Households in the Isle of Wight could become the first in the UK to benefit from a revolutionary technology which allows communities to deal with their own waste in an environmentally responsible way.

The ENER.G group is proposing to retrofit its Energos gasification technology to the Isle of Wight waste treatment plant, which handles domestic waste. ENER.G is in talks with DEFRA to obtain funding under its new technology demonstrator programme – if it is successful, DEFRA will purchase about £2.5 million of services in a demonstration period investigating the performance of the technology.

The Energos technology has been developed in Norway for both domestic and commercial waste.
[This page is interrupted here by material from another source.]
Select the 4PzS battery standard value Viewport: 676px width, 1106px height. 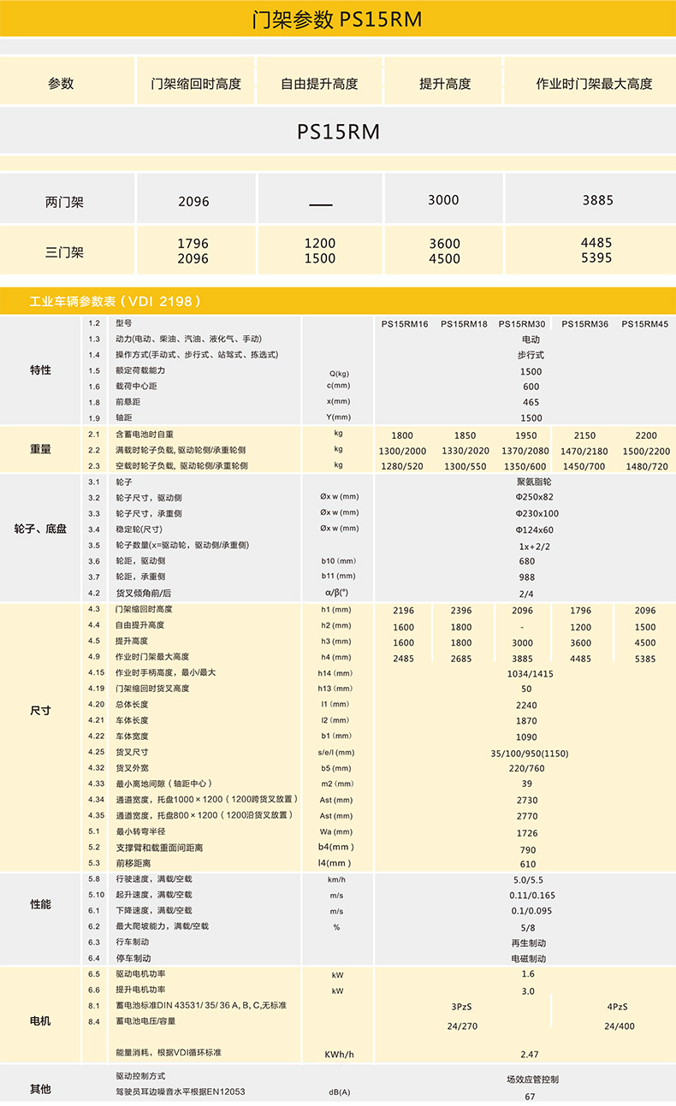(618, 1007)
It has been commercially proven at six sites located throughout Norway and Germany.

The plants are capable of converting non-recyclable waste into useful energy with low environmental emissions, and the practicality of their design permits them to be sited near to the communities they serve.
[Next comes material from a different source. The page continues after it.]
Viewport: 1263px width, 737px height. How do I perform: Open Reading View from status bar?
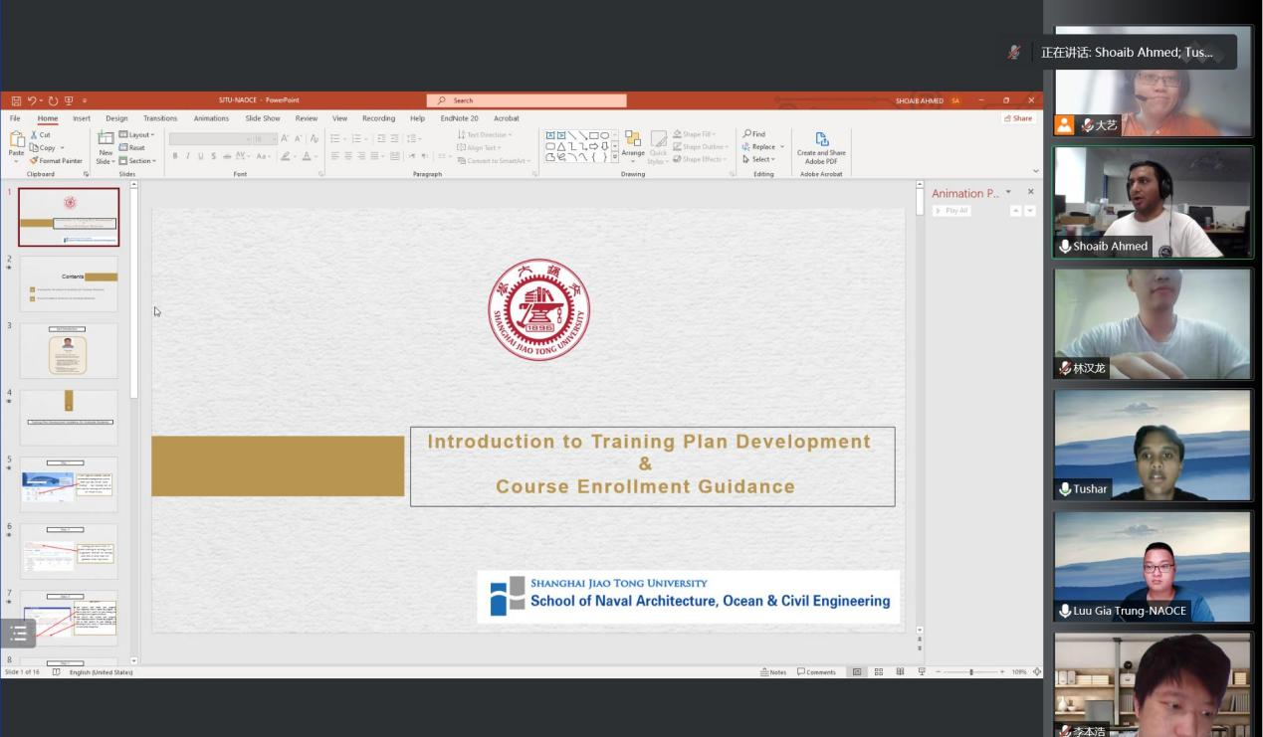pyautogui.click(x=901, y=672)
“Sensible recycling must form the backbone of the UK’s waste strategy,” says Nick Dawber of Energos, “but there will always be a proportion of waste that can’t be recovered.”

Rather than incinerate the waste, Energos uses what is known as advanced conversion technology: heat is recovered from the thermal treatment process to produce steam that can supply industry, generate electrical power, or provide heating or hot water for nearby consumers.

In the case of the Isle of Wight project, 2.3MWe of electricity will be generated; the bulk, enough for 2,000 homes, will be exported into the local electricity distribution network. The process also has low emissions, which are claimed to outperform by a significant margin the requirements of the relevant EU emissions standards.

These relatively small plants are ideal for construction alongside existing recycling facilities. The Isle of Wight plant will be handling 30,000 tonnes of waste each year, but this technology has the capability of processing up to 80,000 tonnes per annum, yielding as much as 210GWh of thermal energy.

Whereas in parts of the UK, some domestic waste is transported hundreds of miles to end up being dumped in a landfill site, the Energos solution is locally sited within the community – cutting road haulage costs, traffic congestion and exhaust emissions.